Virginia M. Kline Award for Community-Based Ecological RestorationWEDNESDAY, AUGUST 15, 2012
Milwaukee County Parks/UW-Extention Natural Areas Program
Many Wisconsinites might think Milwaukee County, an urban area with more than 900,000 residents, an odd location for award-wining ecological restoration projects, but this program shows a degree of diversity beyond the human community.
Milwaukee County’s 10,000 acres of urban natural areas contain nearly 700 documented plant species and are part of a major bird migration corridor created by Lake Michigan.
The program’s goal is to blend Milwaukee County’s diverse and unique natural areas with its culturally rich communities to preserve and nurture its natural heritage. Their management philosophy is to engage and educate residents and bring them into the restoration process.
The key to the program’s success is its strong community focus. With no defined internal budget and one full-time and two seasonal staff positions, the program relies on developing partnerships and involving the full community.
They have trained nearly 7,000 volunteers who have donated almost 40,000 hours toward restoration projects over the past three years. Annually, the program works with an average of 48 different partner organizations, including local high schools, colleges and universities, faith groups, AmeriCorps, government agencies, scout groups, corporations, and conservation groups.
“The value of volunteers and partner organization donations (labor, materials and financing) over the last three years exceeds 1 million dollars. This has been essential for the program’s growth and success,” says Natural Areas Coordinator Brian Russart.
“The connection staff have made to the community allowed us to undertake restoration activities on 2,672 acres of natural areas and install 23 miles of hiking trails.”
In addition, the program has created successful internships that train students to become the next generation of natural resource managers and educators.
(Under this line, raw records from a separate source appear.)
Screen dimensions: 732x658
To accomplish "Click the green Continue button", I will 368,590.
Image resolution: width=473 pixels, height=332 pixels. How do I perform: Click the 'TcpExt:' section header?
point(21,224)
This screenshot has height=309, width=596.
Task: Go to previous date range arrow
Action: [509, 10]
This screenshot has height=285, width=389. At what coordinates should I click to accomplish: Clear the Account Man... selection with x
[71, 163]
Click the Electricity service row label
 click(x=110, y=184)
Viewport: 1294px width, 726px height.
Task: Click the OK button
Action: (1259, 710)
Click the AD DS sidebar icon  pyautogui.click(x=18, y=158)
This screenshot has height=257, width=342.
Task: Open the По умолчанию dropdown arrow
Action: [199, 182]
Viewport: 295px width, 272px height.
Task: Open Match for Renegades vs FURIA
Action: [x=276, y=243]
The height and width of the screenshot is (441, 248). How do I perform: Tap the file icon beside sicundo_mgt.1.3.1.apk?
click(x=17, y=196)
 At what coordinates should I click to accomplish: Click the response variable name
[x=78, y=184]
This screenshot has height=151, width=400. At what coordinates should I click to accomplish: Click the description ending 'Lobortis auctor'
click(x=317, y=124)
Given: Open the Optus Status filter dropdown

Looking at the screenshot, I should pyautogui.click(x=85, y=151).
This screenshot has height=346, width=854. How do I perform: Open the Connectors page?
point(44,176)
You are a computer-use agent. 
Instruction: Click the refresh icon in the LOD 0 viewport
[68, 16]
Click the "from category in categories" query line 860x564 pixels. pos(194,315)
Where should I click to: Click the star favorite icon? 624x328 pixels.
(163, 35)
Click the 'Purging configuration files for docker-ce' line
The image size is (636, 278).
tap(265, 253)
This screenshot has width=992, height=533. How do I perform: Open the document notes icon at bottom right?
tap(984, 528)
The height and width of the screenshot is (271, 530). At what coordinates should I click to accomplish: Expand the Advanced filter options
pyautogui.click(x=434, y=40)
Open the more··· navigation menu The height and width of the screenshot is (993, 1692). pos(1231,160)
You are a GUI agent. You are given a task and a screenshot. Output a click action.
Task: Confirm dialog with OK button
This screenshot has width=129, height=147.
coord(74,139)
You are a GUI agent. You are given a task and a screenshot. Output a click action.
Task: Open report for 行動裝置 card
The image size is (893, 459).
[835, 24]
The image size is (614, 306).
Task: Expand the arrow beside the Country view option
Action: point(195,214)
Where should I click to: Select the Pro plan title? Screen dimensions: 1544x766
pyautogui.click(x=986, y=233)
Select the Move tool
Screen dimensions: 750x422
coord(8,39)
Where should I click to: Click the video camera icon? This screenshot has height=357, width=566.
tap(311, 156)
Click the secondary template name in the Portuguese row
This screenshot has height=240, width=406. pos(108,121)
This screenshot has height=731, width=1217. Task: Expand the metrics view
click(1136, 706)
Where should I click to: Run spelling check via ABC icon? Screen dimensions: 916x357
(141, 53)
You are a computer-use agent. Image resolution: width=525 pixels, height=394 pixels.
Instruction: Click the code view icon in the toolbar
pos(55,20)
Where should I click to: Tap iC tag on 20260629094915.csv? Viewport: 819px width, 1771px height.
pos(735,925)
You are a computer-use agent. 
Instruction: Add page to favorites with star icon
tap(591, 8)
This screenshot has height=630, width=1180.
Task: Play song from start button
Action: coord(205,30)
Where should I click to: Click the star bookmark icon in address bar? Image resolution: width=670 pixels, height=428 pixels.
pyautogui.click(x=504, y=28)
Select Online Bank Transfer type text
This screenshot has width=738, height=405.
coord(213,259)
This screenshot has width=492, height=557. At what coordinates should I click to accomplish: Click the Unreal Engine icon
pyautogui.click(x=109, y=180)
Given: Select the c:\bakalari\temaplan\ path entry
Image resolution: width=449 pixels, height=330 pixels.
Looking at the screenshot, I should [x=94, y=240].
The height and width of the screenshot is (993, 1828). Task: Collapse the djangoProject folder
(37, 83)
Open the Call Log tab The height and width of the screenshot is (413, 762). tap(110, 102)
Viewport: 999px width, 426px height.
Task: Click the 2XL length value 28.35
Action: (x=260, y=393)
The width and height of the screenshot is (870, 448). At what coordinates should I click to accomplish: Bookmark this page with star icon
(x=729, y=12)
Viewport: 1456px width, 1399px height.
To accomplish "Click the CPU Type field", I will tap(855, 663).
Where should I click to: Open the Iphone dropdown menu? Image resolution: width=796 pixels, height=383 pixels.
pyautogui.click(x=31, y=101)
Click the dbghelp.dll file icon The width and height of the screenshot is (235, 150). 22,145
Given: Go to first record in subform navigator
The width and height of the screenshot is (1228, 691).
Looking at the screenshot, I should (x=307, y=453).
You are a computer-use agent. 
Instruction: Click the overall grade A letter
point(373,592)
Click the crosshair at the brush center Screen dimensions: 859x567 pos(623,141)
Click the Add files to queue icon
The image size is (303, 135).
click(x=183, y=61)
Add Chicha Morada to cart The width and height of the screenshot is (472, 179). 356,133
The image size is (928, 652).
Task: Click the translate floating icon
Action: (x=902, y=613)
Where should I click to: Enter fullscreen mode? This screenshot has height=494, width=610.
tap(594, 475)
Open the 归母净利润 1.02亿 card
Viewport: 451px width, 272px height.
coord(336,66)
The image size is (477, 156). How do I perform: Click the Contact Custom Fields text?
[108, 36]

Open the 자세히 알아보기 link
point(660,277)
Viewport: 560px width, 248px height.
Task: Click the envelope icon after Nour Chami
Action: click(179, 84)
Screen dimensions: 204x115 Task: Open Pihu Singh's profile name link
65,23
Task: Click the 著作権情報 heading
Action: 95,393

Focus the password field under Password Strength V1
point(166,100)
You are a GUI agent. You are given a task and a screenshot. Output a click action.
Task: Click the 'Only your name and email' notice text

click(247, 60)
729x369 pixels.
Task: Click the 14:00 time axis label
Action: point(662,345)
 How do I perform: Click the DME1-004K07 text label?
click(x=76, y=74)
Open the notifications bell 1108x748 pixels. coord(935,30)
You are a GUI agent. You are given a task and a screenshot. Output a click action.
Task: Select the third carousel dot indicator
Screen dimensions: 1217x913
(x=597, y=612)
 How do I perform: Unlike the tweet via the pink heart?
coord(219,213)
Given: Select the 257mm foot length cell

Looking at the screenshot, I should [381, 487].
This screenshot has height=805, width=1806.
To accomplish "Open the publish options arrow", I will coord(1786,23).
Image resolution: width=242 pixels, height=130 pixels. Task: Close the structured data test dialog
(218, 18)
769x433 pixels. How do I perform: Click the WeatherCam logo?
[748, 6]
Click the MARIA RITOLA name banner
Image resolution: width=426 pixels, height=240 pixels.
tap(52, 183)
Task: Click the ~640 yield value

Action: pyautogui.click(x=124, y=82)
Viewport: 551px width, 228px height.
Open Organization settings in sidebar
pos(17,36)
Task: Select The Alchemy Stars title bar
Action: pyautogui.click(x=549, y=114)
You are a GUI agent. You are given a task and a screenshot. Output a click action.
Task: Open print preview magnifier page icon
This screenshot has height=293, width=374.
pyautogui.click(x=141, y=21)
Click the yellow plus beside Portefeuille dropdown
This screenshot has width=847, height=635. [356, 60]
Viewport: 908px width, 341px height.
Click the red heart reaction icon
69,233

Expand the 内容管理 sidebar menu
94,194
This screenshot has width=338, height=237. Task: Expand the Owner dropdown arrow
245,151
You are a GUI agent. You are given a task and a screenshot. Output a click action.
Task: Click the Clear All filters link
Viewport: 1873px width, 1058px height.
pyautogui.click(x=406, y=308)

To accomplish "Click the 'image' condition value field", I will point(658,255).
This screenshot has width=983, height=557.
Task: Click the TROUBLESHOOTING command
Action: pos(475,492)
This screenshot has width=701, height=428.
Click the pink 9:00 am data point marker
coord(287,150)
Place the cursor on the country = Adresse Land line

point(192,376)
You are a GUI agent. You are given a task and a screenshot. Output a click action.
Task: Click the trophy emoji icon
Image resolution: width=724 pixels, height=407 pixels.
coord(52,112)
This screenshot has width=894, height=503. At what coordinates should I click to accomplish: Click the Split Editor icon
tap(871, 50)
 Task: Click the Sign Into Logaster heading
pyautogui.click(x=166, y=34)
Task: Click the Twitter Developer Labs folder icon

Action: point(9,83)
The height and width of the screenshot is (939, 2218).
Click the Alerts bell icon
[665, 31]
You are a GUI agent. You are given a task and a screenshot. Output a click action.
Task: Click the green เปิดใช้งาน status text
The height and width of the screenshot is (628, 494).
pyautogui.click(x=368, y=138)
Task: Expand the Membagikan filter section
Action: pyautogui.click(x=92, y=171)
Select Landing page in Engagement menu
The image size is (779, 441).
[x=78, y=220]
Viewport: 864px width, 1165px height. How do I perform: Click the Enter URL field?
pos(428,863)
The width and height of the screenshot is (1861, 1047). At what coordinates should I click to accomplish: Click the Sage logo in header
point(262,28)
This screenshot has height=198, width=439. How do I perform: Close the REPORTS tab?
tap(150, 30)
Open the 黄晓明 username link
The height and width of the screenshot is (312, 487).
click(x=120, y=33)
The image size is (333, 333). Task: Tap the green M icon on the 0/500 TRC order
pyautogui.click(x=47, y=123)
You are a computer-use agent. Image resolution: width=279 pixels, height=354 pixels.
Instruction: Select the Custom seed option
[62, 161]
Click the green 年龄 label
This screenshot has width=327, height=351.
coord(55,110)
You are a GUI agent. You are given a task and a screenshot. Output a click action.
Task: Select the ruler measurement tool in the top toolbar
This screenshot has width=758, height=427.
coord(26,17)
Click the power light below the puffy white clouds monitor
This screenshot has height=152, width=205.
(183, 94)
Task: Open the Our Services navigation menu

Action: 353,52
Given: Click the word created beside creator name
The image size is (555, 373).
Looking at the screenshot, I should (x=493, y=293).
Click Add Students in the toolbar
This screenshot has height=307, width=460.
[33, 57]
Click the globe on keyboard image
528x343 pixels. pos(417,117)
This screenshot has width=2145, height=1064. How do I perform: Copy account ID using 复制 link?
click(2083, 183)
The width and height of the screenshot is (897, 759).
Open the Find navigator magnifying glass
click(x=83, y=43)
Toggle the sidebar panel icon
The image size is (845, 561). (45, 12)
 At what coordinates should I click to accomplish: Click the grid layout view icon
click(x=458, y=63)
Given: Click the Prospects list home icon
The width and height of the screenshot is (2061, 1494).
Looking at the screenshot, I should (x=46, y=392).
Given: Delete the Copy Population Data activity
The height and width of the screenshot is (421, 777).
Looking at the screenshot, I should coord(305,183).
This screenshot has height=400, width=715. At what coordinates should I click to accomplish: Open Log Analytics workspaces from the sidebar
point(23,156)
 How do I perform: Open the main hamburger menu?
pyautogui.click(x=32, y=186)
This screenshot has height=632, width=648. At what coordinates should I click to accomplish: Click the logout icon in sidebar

Over the past 4 years, the staff have mentored more than 30 interns from five different universities and colleges.
To produce flexible, well-rounded natural resource managers, their training goes beyond traditional ecological knowledge to include volunteer coordination, supervisory skills, marketing and community outreach.
Managing natural areas within a large urban population has unique challenges, requiring knowledge of both the science of restoration and the sociology of diverse human communities.
This program has successfully incorporated the community by creating opportunities for learning, support and participation among urban dwellers who may not have experience with nature.
The program’s work on building a connection between humans and the nature where they live is an important step towards helping them to develop a land ethic.
August-Marie Wagner-Richardson, Milwaukee manager for the Student Conservation Association, said this in support of the nomination:
“While separately, our organizations have been able to affect a sizeable demographic of environmental concern, when our efforts have been combined, the effects have been magnified enough to bring about sustainable change in our green spaces and our communities.”